Двойное испытание

«Капулети и Монтекки» в Опера Бастиль

Евгений Цодоков
Основатель проекта
Нет смысла описывать минималистскую постановку Карсена-Ливайна, которую иногда называют «панельной» из-за обилия этого уныло казенного элемента декора, архитектурно-конструктивные модификации которого, ненавязчиво обозначают смену обстановки и перипетий сюжета. Она не мешает музицированию, и более того – благодаря своей сознательной визуальной монотонности создает нужную эмоциональную атмосферу духовного напряжения между гнетущими политическими обстоятельствами и чистой любовной линией.

Четверть века минуло с тех пор, как я впервые услышал беллиниевских «Капулети и Монтекки» во время московских гастролей Ла Скала 1989 года. В красивом как всегда спектакле Пьера Луиджи Пицци, сотворенным им еще ранее в 1984 году для Ковент-Гардена, под управлением Риккардо Мути тогда блистали Делорес Зиглер, Лейла Куберли, Винченцо Ла Скола, Пол Плишка. Состав не самый-самый звездный, но удивительно качественный и стильный, можно даже сказать великолепный – в те времена это было еще в порядке вещей, нынче – почти несбыточная мечта! И вот – новая встреча с этой оперой Беллини…

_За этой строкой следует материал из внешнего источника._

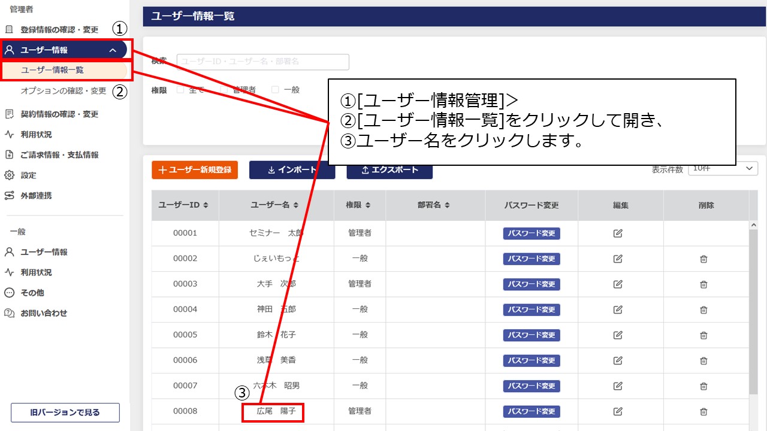Viewport: 767px width, 431px height.
Task: Check the 管理者 permission checkbox
Action: (x=224, y=90)
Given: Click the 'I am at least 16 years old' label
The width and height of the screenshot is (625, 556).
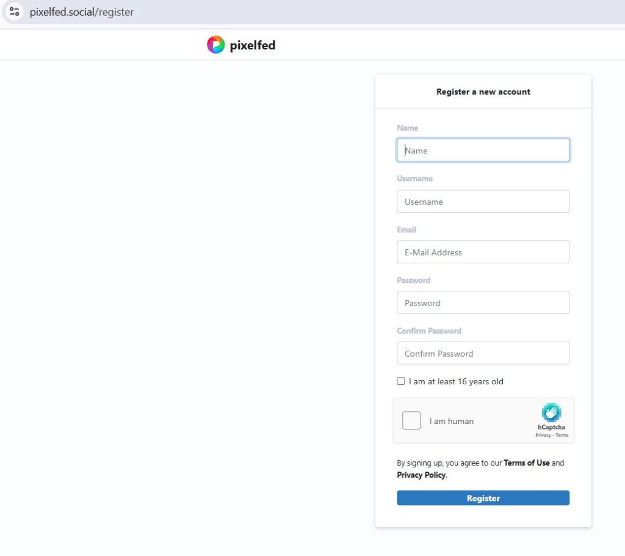Looking at the screenshot, I should pyautogui.click(x=456, y=381).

Исполнителей беллиниевской версии печальной судьбы Ромео и Джульетты на сцене Опера Бастиль ждало двойное испытание. Прежде всего, как заставить сверкать в полную силу эту музыку Беллини, чудный романтический бриллиантовый блеск отдельных номеров и оригинальных выразительных находок которой в этом произведении затуманен наличием общих мест и необязательных мелодических оборотов, ставших следствием спешки и автозаимствований в сочинительстве, обусловленными жесткими условиями договора композитора с заказчиком? Недаром его значительно менее талантливый соперник по аналогичному сюжету Никола Ваккаи, со своей более ранней оперой «Джульетта и Ромео», либретто которой было беззастенчиво, но вполне в духе времени, приспособлено Феличе Романи для беллиниевского опуса, довольно долгое время успешно конкурировал с Беллини по популярности. Более того, еще при жизни Беллини существовала традиция заменять беллиниевский финал оперы выразительным финалом Ваккаи Ah! se tu dormi svegliati, музыку которого ценили примадонны той эпохи. И даже в наши дни такие прецеденты имели место.

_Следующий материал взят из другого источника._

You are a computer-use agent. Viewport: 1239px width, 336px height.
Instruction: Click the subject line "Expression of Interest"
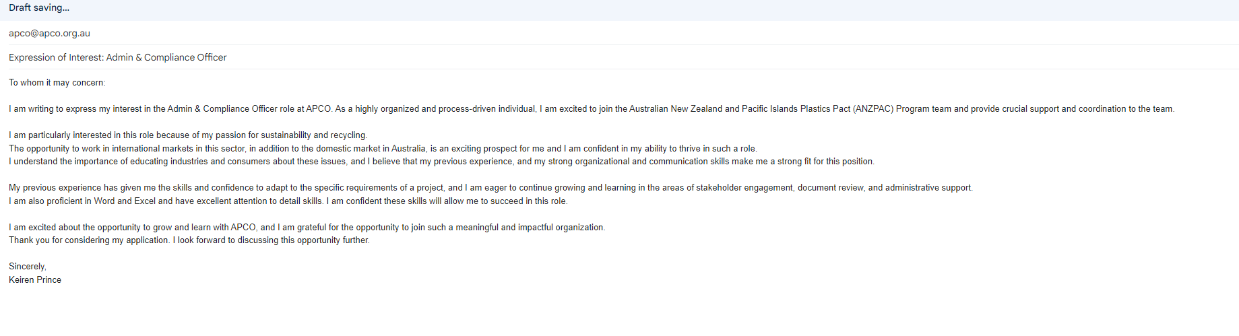click(x=56, y=57)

Но было еще одно обстоятельство, ставящее солистов перед трудностями – собственно постановочно-сценографическая концепция Роберта Карсена – Майкла Ливайна. Авторы этого старого спектакля 1994 года проявили такой пиетет перед певцами, что диву даешься. Никаких заумных ходов и сложных мизансценических решений – все достаточно лаконично и условно в истинно оперном духе и подчинено вокалу – только пойте! Это оставляет певцов по сути один на один с беллиниевским бельканто, да еще и не в самом ярком его проявлении. Как в таких условиях заставить зал сопереживать, иначе, нежели мастерством высшего класса? Не за что скрыться!

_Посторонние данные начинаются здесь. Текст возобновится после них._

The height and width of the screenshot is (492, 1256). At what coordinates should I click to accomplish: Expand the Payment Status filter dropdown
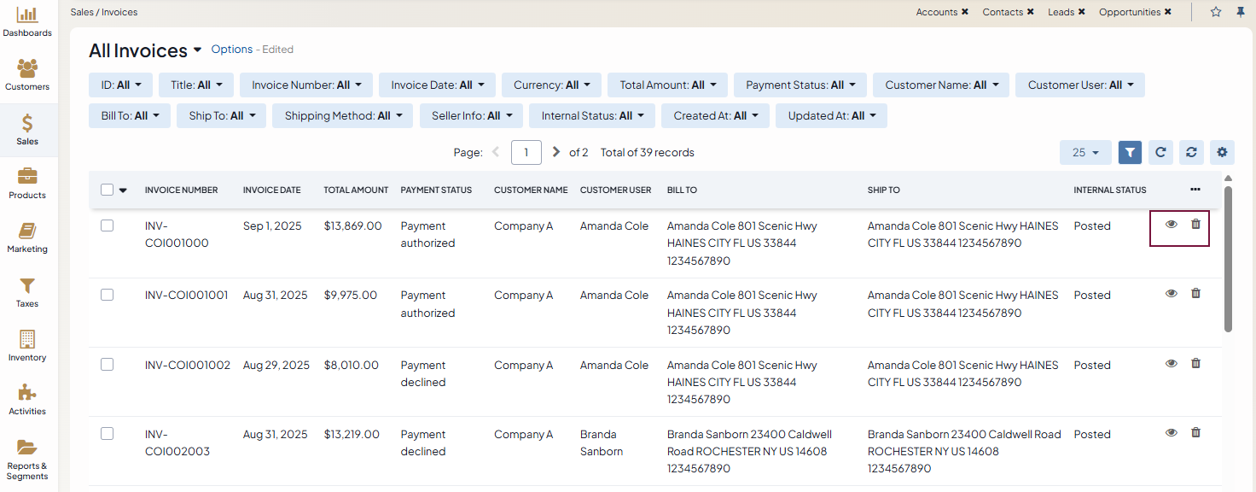(x=800, y=85)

Именно поэтому нет смысла описывать минималистскую постановку Карсена-Ливайна, которую иногда называют «панельной» из-за обилия этого уныло казенного элемента декора, архитектурно-конструктивные модификации которого, ненавязчиво обозначают смену обстановки и перипетий сюжета. Как уже было сказано, она не мешает музицированию, и более того – благодаря своей сознательной визуальной монотонности создает нужную эмоциональную атмосферу духовного напряжения между гнетущими политическими обстоятельствами и чистой любовной линией. Кроме того, спектакль имеет давнюю историю и любителям оперы хорошо известен.

Кстати, уместно вспомнить о его извилистой судьбе. Созданный Робертом Карсеном и Бруно Кампанеллой ровно 20 лет назад для Большого театра Женевы, где пели Дженнифер Лармор (Ромео), Лора Клейкомб (Джульетта) и Грегори Кунде (Тебальдо), он в следующем сезоне перекочевал на постоянную прописку в Парижскую оперу. Здесь постановку постигла неудача отнюдь не художественного плана. Из-за забастовок персонала все спектакли были отменены, и состоялось только единственное концертное исполнение 12 июня 1995 года с тем же составом ведущих солистов, руководимым Кампанеллой. Лишь в 1996 сценическая версия, наконец, обрела своего парижского зрителя уже под управлением Эвелино Пидо с участием Веселины Казаровой, все той же Клейкомб и Маркуса Хэддока. Было еще два прошедших без особого ажиотажа возобновления 1998 и 2004 гг. вновь с Кампанеллой, но с другими составами. Значительным оказался резонанс очередной серии 2008 года, когда всеобщее внимание привлек дебют в Парижской опере Анны Нетребко (певшей в очередь с Патрицией Чофи), поддержанный впечатляющим мастерством Джойс ДиДонато. Теми спектаклями дирижировал Пидо. И вот спустя шесть лет новое возобновление, где за пульт вернулся Кампанелла.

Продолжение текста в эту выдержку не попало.